AMMAR'S APOCALYPSE: Film noir meets underground politics in a spy thriller spanning this world, and world's beyond outerspace and ancient times.
The novel also successfully pulls the wool over your eyes at several key points in the storyline, making you think these people are buffoons being manipulated in typical fashion by Western powers, or that the good guys have fallen into a trap through their over enthusiasm.
It’s a large novel, 50,000 words long, but a fast read. A real page-turner with action galore and a good sense of pacing that lets you breathe while always keeping you engaged.
For some reason, the publisher didn’t bother to tell us that this is the first instalment of a new series, meaning it has to answer all the unanswered questions. Even with all the progress made, nothing’s ever perfect in the wacky world of Egyptian publishers.
The novel also clearly alludes to Bill Gates (and Elon Musk), with anarchist businessmen who want to destroy the world for the sake of quick profits and bragging rights over being the world’s richest man. Another related plus point is humour. You have a funny scene where this business tycoon meets a Saudi industrialist.
Being a stickler for detail and keeping up appearances, the Saudi eats a fish too quickly, avoiding what could be pig meat, and almost chokes on the fish bones. He’s also dead set against a rival Moroccan businessman and trusts the American too much, giving him his security key as a goodwill gesture.
Another positive point is the presence of so many young heroes making significant breakthroughs in exposing the shadow government, including a Brazilian boy who hid coded information using ancient inscriptions that could be from extraterrestrials.

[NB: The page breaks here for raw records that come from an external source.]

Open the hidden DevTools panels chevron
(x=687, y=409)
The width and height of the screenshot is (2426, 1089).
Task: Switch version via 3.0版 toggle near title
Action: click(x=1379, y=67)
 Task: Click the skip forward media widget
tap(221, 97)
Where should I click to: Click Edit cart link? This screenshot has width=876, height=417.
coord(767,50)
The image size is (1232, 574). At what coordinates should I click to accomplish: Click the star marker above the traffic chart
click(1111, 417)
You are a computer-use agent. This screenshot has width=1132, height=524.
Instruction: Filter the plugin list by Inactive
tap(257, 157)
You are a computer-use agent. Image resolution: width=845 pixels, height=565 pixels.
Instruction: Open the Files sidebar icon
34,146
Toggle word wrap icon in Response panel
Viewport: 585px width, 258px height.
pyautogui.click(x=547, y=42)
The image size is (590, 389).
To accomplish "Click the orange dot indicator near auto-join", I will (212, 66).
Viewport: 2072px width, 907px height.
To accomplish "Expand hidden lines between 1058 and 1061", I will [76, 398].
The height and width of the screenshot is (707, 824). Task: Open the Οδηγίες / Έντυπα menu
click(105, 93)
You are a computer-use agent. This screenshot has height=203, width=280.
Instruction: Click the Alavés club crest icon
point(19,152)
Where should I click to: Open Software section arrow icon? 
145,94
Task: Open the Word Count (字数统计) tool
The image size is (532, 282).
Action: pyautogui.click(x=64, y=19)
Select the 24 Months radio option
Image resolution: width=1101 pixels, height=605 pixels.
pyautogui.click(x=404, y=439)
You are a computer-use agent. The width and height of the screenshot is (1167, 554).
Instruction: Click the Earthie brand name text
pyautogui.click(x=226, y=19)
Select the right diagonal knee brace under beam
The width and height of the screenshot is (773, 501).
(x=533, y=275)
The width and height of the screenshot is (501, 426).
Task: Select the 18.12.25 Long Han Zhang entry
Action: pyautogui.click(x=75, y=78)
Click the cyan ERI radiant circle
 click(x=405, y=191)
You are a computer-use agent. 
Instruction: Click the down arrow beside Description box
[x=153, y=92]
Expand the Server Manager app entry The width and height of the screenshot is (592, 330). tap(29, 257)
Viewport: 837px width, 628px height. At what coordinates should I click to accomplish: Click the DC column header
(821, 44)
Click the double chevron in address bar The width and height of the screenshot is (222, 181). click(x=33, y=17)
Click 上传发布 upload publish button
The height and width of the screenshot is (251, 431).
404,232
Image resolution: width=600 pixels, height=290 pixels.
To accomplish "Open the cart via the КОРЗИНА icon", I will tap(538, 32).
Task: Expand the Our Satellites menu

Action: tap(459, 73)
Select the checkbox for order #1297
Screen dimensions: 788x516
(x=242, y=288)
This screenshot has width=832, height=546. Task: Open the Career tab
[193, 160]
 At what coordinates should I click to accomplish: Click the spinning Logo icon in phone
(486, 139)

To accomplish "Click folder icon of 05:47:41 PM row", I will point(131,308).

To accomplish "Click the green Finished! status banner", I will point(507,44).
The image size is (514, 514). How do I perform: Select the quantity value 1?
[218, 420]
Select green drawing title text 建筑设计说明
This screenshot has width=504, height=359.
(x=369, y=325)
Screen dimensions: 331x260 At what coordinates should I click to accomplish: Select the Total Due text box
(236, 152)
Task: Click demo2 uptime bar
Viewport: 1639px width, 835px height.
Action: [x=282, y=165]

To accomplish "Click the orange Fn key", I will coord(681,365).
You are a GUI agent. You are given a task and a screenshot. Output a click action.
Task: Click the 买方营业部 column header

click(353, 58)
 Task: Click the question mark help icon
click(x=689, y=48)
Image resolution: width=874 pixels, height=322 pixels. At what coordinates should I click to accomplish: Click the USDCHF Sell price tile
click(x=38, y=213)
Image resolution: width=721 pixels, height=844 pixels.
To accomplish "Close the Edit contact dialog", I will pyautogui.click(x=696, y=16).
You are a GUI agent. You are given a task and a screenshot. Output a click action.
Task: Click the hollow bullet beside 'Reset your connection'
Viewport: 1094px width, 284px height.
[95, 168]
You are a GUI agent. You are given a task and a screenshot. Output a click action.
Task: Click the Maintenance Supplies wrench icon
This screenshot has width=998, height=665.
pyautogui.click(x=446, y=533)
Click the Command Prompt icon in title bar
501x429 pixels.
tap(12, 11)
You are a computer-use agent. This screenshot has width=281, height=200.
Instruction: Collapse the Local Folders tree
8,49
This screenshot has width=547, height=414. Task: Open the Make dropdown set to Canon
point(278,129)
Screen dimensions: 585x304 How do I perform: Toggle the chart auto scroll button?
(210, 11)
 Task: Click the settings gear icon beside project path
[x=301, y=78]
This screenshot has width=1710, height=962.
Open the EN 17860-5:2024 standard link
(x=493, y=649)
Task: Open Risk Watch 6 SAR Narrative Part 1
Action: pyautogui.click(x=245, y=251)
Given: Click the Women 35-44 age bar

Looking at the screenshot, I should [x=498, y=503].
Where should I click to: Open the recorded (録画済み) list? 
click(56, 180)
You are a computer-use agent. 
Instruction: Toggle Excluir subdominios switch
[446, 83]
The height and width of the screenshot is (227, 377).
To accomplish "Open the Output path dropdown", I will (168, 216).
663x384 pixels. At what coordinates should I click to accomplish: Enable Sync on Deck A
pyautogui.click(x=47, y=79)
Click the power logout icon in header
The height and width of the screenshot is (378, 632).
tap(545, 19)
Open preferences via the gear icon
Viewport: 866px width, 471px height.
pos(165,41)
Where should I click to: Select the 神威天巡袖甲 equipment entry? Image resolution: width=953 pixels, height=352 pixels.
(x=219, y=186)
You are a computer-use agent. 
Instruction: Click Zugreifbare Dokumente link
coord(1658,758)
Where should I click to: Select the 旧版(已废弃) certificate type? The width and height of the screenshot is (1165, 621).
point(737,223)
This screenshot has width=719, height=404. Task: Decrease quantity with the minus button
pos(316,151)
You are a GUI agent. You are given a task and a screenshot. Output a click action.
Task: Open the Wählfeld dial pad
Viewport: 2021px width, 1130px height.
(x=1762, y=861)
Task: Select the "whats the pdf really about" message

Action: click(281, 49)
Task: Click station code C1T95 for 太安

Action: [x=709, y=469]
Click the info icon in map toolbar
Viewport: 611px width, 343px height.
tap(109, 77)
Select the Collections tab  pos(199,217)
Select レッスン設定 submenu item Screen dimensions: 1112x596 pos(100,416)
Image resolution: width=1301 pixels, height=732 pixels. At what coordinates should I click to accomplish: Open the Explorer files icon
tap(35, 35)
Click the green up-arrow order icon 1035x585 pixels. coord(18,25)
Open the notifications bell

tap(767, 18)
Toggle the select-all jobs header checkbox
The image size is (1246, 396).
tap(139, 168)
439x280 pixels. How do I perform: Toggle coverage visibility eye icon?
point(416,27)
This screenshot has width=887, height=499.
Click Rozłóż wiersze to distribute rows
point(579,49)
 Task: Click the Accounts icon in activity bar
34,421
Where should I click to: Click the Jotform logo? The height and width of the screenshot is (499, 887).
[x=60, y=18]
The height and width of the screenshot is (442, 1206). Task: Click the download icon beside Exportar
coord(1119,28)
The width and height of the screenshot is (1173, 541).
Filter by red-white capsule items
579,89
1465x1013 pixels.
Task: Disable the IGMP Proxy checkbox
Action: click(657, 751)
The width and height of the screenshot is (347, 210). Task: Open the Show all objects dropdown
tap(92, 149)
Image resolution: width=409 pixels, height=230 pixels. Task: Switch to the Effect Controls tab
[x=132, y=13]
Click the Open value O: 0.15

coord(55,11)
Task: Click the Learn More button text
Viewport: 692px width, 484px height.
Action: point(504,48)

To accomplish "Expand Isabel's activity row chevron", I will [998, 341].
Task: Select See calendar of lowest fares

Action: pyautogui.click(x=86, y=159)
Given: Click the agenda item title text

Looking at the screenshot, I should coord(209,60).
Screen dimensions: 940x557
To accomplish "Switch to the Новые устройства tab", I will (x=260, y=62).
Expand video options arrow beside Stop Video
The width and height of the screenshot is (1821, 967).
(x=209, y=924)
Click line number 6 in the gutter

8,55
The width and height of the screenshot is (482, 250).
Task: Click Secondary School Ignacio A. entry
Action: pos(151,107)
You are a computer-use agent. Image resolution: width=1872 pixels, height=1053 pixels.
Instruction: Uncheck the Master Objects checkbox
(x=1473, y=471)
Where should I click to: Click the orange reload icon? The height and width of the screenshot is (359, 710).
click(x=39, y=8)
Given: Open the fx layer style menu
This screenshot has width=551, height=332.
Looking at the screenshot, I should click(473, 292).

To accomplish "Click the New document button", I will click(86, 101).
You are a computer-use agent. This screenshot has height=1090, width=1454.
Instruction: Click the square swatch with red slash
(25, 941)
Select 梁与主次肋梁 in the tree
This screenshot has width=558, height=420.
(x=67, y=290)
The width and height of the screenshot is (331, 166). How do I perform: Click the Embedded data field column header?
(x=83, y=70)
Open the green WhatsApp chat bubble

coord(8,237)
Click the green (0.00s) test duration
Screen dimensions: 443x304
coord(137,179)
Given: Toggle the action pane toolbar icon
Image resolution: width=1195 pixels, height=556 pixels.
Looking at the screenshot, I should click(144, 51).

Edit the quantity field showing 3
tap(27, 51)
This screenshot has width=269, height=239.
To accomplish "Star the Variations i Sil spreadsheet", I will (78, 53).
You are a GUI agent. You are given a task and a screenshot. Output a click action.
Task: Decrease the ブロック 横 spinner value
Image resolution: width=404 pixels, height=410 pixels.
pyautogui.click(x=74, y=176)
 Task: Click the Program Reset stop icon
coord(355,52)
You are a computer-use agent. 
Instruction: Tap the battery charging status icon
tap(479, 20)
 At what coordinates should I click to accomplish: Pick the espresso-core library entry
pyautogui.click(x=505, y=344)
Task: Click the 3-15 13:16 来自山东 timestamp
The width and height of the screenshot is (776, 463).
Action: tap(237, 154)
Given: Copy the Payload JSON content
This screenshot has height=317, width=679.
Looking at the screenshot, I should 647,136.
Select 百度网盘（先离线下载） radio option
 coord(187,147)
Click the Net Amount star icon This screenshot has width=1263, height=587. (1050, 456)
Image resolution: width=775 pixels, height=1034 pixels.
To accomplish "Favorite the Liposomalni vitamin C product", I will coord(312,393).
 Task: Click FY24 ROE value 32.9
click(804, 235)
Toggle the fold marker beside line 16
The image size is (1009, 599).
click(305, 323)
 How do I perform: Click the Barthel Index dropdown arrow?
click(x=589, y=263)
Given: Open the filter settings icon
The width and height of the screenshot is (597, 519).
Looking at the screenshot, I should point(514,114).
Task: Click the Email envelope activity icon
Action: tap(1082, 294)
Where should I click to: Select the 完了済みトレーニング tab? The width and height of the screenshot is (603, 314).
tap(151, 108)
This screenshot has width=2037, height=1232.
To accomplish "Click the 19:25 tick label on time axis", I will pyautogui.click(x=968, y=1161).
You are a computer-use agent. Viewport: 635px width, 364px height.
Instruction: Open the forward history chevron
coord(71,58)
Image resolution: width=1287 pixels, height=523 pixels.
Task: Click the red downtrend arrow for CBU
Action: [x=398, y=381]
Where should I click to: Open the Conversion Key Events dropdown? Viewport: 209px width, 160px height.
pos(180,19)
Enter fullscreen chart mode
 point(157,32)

Arabic culture is very ageist, in reverse, so this is a positive development. Also, despite the conspiracy credentials, it is notable that Jews are not castigated here, in the typical Protocols of the Elders of Zion fashion.
The Catholic Church does have a dark role to play, however, and one of the adventurous high points is when the young Egyptian heroes enter the Vatican archives disguised as knights of Malta. This is where the plot thickens and the themes begin to crystallise.
The so-called Voyages of Discovery and the Crusades are explicitly mentioned, with hints at immortality and the thematics of torch-bearing from one evil to the subsequent wars of religion to colonial extermination. This is an attempt to reverse the 500 years of European domination, finally, the ultimate example of decolonising the human imagination.
The further East you go, the better. China will be the new kingpin, and Egyptian and Arab SF authors are ahead of the pack here, and have been for a while.
ARMCHAIR PROPHET: Philip K. Dick argued against the 500-years of white domination and prophesized a resurrected Global South in his novel 'Dr. Futurity' (1960). [Photo from 'Medium']
The bad guys, while portrayed in a kind of video game/comic book fashion, are a motley crew that represent all that is bad in Western history, including Nazism with an actual German general left over from Hitler’s day.
He even explains that this secret elite tricked the Nazis into starting WWII to destroy Germany and Europe and so clear a path for American ascendancy. There are allusions to US imperialism elsewhere, such as the secret prison complex off the coast of South Africa. (Black CIA torture sites).
To finish off, the novel anticipated a small revelation about the JFK files: James Angleton wasn’t actually a high ambassador of the sovereign military order of Malta. (See Ross Coulthart’s interview of Geoff Cruickshank.)
Just like in the novel, not a Zionist but a crusader - literally!!